Cristina Odone

Journalist, novelist and broadcaster

For women, taxis must still be a haven

September 6, 2009 @ 1:20 pm

The trust black cab-drivers have built up will be dented if a convicted killer gets his licence

There's a scene in Taxi Driver, Martin Scorsese's classic 1976 film, in which Robert De Niro, a taxi-driving Vietnam vet, shoots his way into a bordello. He then lays waste to pimps, bouncers and clients as he avenges the girl prostitute he's become obsessed with. Incredibly, her parents, and the media, hail him as a hero. The final shot is of De Niro, back at work, looking mad and dangerous at the wheel of his taxi.

Or should that be a London cab? Transport for London, the body that regulates the cab trade, wants to let a paranoid schizophrenic killer take the cab drivers' test, the Knowledge.

The unnamed man was jailed indefinitely for manslaughter in 2001 after strangling his wife. He was released after the parole board determined that he was no longer a risk to society.

The proposal would give new meaning to the term "Not Safe in Taxis", currently used to describe a lecherous date. Cabbies plan to protest. "This will affect the trust we have built up over hundreds of years serving the London public," says Grant Davis, of the London Cab Drivers Club. His concern is admirable and, ultimately, well-placed.

The trouble is that Davis has a rather sentimental take on the cabbie's reputation among the taxi-using middle classes. Riding in the back of a cab gives rise to a host of emotions beside trust. Irritation, for one: while you try desperately to use the precious journey time to read the papers for your next meeting, the cabbie feels obliged to give you a running commentary on the state of the nation.

Frustration, too, as the cab driver opts for a circuitous route, then pretends to be deaf when you remonstrate. On top of that is anxiety: the inexorable running of the meter, which means the journey from Victoria to Paddington (£15) could buy you a coat at Primark.

Also, and far too often, hailing a black cab means stepping into a world you thought long gone. Cabbies – overwhelmingly white, male and native-born – are a singularly homogenous group in our mixed society. They vent political opinions that leave good liberals hyper-ventilating, and regard the PC code as wimpy: women should be banned from driving; Muslims should go back where they belong; black people should try an honest day's work.

Yet even in the odd bubble of the black cab, changes have taken place. Cab drivers complain that they have to operate in a circumscribed environment. One told me how a drunken woman passenger passed out in the back of his cab as he was driving her home. Terrified of possible accusations and repercussions, he dumped her at the nearest police station.
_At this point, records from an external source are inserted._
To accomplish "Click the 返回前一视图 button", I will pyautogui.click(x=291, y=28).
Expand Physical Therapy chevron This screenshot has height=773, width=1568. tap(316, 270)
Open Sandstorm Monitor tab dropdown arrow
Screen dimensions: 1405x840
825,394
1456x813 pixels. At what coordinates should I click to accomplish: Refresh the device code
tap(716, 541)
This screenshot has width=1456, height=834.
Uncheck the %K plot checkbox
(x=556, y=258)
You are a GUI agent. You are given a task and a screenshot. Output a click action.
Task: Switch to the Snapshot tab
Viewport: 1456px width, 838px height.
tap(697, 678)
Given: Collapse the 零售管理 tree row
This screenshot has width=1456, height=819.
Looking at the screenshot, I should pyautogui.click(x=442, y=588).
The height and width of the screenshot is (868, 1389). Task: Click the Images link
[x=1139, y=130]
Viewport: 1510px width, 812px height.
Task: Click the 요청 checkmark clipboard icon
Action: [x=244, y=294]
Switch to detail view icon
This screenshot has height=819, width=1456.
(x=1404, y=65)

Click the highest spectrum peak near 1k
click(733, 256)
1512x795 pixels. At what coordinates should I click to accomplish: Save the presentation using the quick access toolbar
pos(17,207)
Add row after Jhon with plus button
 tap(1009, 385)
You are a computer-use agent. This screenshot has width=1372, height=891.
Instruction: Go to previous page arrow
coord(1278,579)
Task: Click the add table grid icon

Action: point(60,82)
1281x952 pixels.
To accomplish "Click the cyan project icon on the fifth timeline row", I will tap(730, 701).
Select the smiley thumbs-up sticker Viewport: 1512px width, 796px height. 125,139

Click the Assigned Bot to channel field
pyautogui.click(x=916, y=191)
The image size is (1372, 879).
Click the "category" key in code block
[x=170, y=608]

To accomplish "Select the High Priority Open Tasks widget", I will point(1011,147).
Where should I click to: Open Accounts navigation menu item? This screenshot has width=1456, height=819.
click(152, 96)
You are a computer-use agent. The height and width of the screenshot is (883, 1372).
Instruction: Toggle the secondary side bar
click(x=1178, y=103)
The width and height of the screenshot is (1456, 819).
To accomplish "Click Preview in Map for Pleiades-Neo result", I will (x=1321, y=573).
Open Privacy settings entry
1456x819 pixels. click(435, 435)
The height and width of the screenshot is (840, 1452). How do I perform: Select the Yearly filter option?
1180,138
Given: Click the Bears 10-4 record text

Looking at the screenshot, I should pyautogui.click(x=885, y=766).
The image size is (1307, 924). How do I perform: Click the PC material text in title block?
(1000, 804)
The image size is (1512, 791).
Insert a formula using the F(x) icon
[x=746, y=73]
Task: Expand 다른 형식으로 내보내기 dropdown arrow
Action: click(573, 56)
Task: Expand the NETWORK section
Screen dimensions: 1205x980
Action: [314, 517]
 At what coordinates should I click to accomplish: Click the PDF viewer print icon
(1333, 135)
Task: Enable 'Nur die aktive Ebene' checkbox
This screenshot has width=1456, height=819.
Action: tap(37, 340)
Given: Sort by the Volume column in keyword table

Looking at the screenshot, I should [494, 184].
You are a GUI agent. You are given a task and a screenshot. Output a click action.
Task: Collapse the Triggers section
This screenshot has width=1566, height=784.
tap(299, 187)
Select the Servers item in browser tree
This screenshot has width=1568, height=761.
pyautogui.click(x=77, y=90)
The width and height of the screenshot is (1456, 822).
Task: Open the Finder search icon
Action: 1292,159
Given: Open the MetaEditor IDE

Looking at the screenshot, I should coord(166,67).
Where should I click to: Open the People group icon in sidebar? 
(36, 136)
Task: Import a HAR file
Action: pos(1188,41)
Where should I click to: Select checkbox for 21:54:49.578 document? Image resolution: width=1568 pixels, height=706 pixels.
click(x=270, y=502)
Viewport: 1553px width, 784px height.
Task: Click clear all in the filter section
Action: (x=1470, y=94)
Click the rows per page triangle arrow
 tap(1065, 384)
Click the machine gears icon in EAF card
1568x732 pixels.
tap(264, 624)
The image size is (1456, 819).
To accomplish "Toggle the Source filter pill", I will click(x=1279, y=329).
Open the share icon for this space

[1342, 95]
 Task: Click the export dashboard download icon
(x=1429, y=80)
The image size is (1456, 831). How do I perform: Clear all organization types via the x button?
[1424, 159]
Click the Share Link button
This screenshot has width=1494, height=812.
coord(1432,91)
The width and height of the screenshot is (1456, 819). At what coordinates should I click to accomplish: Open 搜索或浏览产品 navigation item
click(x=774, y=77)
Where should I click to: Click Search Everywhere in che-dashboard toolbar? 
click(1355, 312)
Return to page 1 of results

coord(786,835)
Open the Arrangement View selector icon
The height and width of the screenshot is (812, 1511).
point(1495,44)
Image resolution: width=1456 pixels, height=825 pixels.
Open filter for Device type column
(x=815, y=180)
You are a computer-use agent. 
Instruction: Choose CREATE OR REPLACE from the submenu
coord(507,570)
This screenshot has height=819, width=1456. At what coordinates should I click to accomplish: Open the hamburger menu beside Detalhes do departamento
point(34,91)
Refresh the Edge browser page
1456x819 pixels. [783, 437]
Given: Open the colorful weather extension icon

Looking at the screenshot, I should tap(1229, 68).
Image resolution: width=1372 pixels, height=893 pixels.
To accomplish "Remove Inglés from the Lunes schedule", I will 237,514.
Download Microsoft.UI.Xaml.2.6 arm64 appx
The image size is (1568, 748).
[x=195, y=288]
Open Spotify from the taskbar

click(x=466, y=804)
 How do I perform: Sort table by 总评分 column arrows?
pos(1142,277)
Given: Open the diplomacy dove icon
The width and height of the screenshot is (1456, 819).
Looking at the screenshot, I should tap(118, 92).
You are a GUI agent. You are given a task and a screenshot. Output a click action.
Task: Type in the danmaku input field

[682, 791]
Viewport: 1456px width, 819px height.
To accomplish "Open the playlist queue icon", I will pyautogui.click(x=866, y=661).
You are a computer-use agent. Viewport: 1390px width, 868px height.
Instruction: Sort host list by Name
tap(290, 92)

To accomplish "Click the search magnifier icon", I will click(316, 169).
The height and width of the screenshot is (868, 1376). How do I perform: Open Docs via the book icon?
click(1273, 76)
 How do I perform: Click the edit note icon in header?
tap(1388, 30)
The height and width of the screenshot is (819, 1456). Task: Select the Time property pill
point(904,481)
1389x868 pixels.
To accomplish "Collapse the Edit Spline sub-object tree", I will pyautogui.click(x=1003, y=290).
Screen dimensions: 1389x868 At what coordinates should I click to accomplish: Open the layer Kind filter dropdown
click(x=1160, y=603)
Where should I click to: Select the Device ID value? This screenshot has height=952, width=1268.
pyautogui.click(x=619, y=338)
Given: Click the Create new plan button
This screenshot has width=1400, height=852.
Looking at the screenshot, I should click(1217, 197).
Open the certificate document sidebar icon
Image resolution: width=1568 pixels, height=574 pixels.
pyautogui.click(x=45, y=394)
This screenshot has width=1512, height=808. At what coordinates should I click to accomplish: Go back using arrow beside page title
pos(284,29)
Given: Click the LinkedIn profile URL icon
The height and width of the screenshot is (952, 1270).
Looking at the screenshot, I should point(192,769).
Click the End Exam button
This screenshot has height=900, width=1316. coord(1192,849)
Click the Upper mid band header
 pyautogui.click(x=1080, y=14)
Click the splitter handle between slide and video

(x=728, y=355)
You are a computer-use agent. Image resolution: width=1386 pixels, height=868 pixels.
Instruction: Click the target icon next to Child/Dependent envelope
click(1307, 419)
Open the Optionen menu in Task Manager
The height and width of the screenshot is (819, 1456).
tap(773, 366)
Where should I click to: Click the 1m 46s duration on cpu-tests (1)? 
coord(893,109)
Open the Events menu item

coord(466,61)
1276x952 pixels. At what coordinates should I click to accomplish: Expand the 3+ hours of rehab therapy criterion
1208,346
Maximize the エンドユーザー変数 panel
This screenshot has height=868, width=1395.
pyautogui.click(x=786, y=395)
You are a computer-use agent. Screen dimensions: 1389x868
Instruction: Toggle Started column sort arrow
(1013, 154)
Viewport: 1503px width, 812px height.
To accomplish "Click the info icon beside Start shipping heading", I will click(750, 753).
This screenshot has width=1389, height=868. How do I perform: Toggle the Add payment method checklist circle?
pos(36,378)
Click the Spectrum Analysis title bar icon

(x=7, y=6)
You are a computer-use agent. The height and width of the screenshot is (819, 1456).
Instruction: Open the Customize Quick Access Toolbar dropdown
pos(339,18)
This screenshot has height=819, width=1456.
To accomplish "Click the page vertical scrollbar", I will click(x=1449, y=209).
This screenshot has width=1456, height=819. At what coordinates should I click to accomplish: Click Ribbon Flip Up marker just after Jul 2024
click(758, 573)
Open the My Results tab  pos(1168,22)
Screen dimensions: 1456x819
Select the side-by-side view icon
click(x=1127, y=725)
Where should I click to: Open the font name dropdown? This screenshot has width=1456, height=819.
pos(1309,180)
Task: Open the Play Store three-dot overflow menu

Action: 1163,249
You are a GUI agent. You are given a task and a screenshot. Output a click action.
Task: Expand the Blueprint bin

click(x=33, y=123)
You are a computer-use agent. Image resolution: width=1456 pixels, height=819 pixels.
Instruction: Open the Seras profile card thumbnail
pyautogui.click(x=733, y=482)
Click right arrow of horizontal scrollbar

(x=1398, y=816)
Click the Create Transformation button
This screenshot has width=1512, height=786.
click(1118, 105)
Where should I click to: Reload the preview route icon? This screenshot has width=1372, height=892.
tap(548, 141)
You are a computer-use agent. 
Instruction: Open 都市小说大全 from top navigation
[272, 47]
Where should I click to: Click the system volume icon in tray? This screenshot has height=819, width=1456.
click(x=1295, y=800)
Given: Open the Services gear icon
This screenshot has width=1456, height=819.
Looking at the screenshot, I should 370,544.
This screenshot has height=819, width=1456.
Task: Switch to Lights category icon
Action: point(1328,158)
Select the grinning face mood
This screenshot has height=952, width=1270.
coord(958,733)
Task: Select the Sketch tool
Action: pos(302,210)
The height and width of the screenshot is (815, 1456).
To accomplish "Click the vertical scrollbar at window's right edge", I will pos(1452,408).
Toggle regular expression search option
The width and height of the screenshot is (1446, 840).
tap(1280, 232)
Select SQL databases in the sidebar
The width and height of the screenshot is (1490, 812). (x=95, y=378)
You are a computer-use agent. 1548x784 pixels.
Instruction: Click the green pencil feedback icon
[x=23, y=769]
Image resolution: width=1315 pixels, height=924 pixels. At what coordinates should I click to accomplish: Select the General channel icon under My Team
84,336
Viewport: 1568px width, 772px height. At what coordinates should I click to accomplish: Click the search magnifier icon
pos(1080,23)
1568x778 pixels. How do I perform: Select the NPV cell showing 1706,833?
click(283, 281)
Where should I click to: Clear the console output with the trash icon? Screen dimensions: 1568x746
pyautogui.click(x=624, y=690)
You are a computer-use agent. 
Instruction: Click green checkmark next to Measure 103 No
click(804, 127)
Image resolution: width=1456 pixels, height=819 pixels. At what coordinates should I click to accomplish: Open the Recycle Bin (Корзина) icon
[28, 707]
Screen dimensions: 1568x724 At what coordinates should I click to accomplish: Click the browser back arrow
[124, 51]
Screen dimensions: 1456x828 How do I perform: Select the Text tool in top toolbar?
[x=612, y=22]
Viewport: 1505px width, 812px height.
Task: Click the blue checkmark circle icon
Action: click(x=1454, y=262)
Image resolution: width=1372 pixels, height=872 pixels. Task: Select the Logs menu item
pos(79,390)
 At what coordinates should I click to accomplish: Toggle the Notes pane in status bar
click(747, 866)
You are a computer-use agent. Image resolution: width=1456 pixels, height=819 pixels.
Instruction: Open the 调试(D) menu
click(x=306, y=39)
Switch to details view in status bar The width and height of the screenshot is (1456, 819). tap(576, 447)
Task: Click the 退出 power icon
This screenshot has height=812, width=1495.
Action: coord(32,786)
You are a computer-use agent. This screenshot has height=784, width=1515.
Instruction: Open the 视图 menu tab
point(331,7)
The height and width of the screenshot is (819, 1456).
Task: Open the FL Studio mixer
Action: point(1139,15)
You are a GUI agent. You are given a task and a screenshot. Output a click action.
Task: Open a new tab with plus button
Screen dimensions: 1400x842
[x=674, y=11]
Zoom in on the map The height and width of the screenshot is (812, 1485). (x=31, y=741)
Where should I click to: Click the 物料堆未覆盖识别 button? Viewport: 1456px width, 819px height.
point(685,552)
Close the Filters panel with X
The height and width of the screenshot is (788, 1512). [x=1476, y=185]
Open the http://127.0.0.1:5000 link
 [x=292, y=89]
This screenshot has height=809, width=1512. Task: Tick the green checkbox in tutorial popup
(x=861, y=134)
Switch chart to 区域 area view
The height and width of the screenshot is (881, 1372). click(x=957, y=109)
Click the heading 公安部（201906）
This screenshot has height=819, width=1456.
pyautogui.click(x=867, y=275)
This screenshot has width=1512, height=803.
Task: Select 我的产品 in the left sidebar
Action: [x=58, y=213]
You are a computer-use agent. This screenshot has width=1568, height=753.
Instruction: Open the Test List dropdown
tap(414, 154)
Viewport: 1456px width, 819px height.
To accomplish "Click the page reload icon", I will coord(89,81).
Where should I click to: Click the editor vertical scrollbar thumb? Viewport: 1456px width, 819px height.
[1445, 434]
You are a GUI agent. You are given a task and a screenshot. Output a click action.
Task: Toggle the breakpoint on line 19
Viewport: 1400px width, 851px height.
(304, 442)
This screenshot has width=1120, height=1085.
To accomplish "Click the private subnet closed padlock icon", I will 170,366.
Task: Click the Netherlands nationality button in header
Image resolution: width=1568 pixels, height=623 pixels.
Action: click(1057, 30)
Many steer clear of dodgy neighbourhoods, refuse to pick up more than one man after dark and won't do the night shift. Their reputation was somewhat dented last spring when John Worboys, a 51-year-old cabbie, was convicted of multiple charges of sexual assault.

The credit crunch has also bitten. Companies' cab accounts have shrunk; individuals think twice about hailing a cab. Minicabs, once vehicles of ill repute, have benefited from the new thrift. They charge lower fares and rely mutely and trustingly on sat navs, no matter how absurd the suggested route.

Despite their notorious griping, cabbies make a good living (to test that, ask where they spend their holidays). They have bullied their way to an exemption from the congestion charge. They can use road space that is supposedly dedicated to public transport. And the newly introduced Mercedes minibus, specially designed for them, costs less to run, is easier to drive and earns more money thanks to its six-seater carrying capacity.

But Davis is correct: they still do enjoy our trust. Cab drivers are the unofficial patrols of London's mean streets, the guardian angels who whisk your daughter to safety when she's stranded after a date turns sour at 1am. For many parents, the Saturday night ritual consists of extracting promises from the teenagers of being back by midnight and checking they've got money for a black cab.

Everyone has a "good cabbie" story. There's the Florence Nightingale who helped deliver the baby in the back of his cab; the Good Samaritan who scared off a mugger and drove the OAP victim to A&E, sitting patiently with her until she could be seen. These tales make us feel that the cheeky chappie with a heart of gold is not an urban myth and that his cab is a safe haven.

So it is all the more disconcerting, when this is not the case. Take New York. Most of the clapped-out sedans that serve as taxis in New York are like jails on wheels, with bulletproof glass and a grille separating customer from driver. In this us-against-them vehicle; the tough-talking speed-freak at the wheel seems more of a foe than a facilitator. This was even truer in Mexico City in the late 1990s. The stricken economy meant that anyone who could afford to hire one of the VW Beetle taxis risked having a knife held to their throat, followed by a demand to hand over their wallets and valuables.

Dangerous foreign taxis made us feel still smugger about our safe ones. No more. TfL may be helping rehabilitate one troubled soul by letting him learn the knowledge. But it is denting the confidence of millions who trust the black cab as a tiresome, expensive, but still indispensable institution. It seems a high price to pay.